"I can't stop wo-wo-wo-worrying that I'm going to go to jail", is what my baby blubbered Sunday night. He'd come sobbing out of his room about an hour after he'd been put to bed. An hour after we thought he was already asleep, because he'd gone to bed almost an hour late as it was. I couldn't make eye contact with hubby because I was afraid I would start giggling. Which would not, of course have been the appropriate response to my baby's emotional pain. Probably.
Let me go back to earlier, to share with you the back story. And then you can decide if this was a parenting fail, or success. Because, in truth, I'm not sure. Even though I'm still giggling about the whole thing.
Saturday I had to work. Hubby had both boys and took them to the grocery. The were walking along and saw a Superman key chain. Hubby commented on it, as he is quite the fan of Superman. And then they walked on. Back to Sunday. I was down in the basement cleaning up the kid's "man cave" as we were having some friends over for dinner that evening.
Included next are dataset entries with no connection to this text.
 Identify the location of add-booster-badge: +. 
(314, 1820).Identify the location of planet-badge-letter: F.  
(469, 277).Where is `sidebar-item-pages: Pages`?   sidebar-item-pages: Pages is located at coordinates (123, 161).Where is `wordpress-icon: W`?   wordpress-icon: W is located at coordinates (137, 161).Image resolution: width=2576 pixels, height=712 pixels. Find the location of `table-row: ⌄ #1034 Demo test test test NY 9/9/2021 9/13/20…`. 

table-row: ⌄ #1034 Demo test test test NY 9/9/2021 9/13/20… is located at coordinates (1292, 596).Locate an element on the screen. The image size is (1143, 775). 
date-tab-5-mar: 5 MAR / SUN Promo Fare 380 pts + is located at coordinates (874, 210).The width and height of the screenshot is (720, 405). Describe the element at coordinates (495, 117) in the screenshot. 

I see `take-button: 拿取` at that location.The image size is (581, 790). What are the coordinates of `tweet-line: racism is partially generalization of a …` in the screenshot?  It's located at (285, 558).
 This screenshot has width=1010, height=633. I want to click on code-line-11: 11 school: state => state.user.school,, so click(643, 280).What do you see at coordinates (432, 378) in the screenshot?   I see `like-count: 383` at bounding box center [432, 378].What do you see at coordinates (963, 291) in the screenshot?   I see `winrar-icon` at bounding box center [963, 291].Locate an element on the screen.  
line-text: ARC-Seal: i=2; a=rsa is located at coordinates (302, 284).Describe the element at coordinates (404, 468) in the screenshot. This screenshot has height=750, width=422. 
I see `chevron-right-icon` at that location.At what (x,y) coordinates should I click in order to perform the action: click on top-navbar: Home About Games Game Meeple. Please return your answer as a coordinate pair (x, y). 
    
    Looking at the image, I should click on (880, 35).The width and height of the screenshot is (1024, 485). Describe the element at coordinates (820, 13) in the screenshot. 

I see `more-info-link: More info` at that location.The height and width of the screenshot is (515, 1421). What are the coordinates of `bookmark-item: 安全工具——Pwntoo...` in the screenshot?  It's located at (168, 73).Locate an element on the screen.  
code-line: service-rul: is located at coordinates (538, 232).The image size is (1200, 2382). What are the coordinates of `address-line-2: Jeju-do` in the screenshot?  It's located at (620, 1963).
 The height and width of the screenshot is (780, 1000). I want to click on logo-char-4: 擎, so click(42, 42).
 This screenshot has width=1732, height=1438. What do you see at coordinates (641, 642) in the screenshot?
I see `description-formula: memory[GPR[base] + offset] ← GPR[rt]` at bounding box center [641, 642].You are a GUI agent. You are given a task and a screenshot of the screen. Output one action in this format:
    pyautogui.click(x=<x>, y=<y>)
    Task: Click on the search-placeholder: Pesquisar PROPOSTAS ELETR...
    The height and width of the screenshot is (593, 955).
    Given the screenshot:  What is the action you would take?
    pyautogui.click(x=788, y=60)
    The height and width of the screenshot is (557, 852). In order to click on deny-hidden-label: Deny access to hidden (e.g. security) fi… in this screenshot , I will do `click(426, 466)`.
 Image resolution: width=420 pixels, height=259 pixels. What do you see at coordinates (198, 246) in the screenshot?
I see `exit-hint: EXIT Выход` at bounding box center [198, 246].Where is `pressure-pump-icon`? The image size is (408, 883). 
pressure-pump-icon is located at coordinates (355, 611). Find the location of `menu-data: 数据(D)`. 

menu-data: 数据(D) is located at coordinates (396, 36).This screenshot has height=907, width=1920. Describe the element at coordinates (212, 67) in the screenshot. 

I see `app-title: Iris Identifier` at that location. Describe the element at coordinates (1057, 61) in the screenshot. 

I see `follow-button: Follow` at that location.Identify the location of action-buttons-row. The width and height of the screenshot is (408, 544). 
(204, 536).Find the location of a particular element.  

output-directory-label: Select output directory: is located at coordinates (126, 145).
I noticed a Superman key chain I'd never seen. I asked him about it. He said they'd gotten it from the grocery the previous day. I thought nothing of it and continued cleaning.
Less than 10min later, I heard hubby telling the kid to go to timeout. (Side note, I was very proud of hubby for remaining cool and calm throughout this whole thing.) Apparently the kid had shoplifted the key chain when they were at the store. Hubby was asking him about it, but getting little response. So we let him stew in timeout for a few minutes then asked him to come sit at the table with us.
We explained that what he'd done was stealing. We don't take things from our friends' houses when we're visiting them, because the things at our friends' houses belong to them. Not us. And the same principal applies with stores; things in stores belong to said stores until we pay for them (either with cash or debit/credit cards). When he walked out without paying for the key chain he'd stolen something that didn't belong to him.
And then I threw in there at the last minute, just for fun, that people who steal things can go to jail. I wanted him to know that there was a serious consequence for stealing. His immediate consequence was that he was going to go the following day and return the key chain, explaining to the store employee what he had done.
The whole time he refused to sit down, and just stood there looking immensely pissed off. I asked him if he was angry, or what he was thinking, or if he had any questions. He just growled "no" and refused to make eye contact. So, we let it go at that, reminding him that we love him no matter what but know that he feels better about himself when he makes good decisions. (insert glare and another growl here)
We didn't say another word to him about it and had a lovely evening with our friends.
Then, Sunday night, long after we thought he was asleep, he came out. I assured him that he was not going to jail, because they don't put 6yo's in jail. But, if he continues to steal, it may be a consequence. After many hugs and cuddles and reassurances and kisses (in between me trying not to look at hubby or giggle), I finally got the kid back to bed.
Monday morning, hubby took the kid back to the store and they returned the key chain. He told them what he'd done and apologized. Theyasked him if they needed to call the security guard. She dropped his head and mumbled "no" between a few very real tears. They then told him it was okay, but not to do it ever again. He seemed much relieved that there were no police or jail involved. And - hopefully - that will be the end of that.
I know that this is normal kid stuff. And, truly, I don't think he understood that what he'd done was wrong. He didn't try to hide it from me when I saw it downstairs. He doesn't pay attention to us paying for things when we're at the store. And we only ever pay with credit/debit cards, which I think probably further makes paying seem rather ambiguous. In retrospect, I think some of his pissed off-ed-ness when we were talking about it was just not understanding what the big deal was.
I do think he gets it now. I don't think he steal again. He'd better not. And we've got some work to do regarding teaching him about this whole buying/paying system that we live in. Obviously.
Today's lesson: Sometimes, your kid's pain may make you giggle a little. Or a lot. And that may or may not make you a bad parent. But, also, sometimes that pain can go a lot further in teaching them the lesson. Because, sometimes, the pain means that the lesson has sunk in and they really get it. And by pain, I mean like the kid's fear of going to jail. Not like a broken bone or anything. Just clarifying for those of you out there in the whole "spare the rod, spoil the child" camp. That's not actually a good lesson. Just sayin'.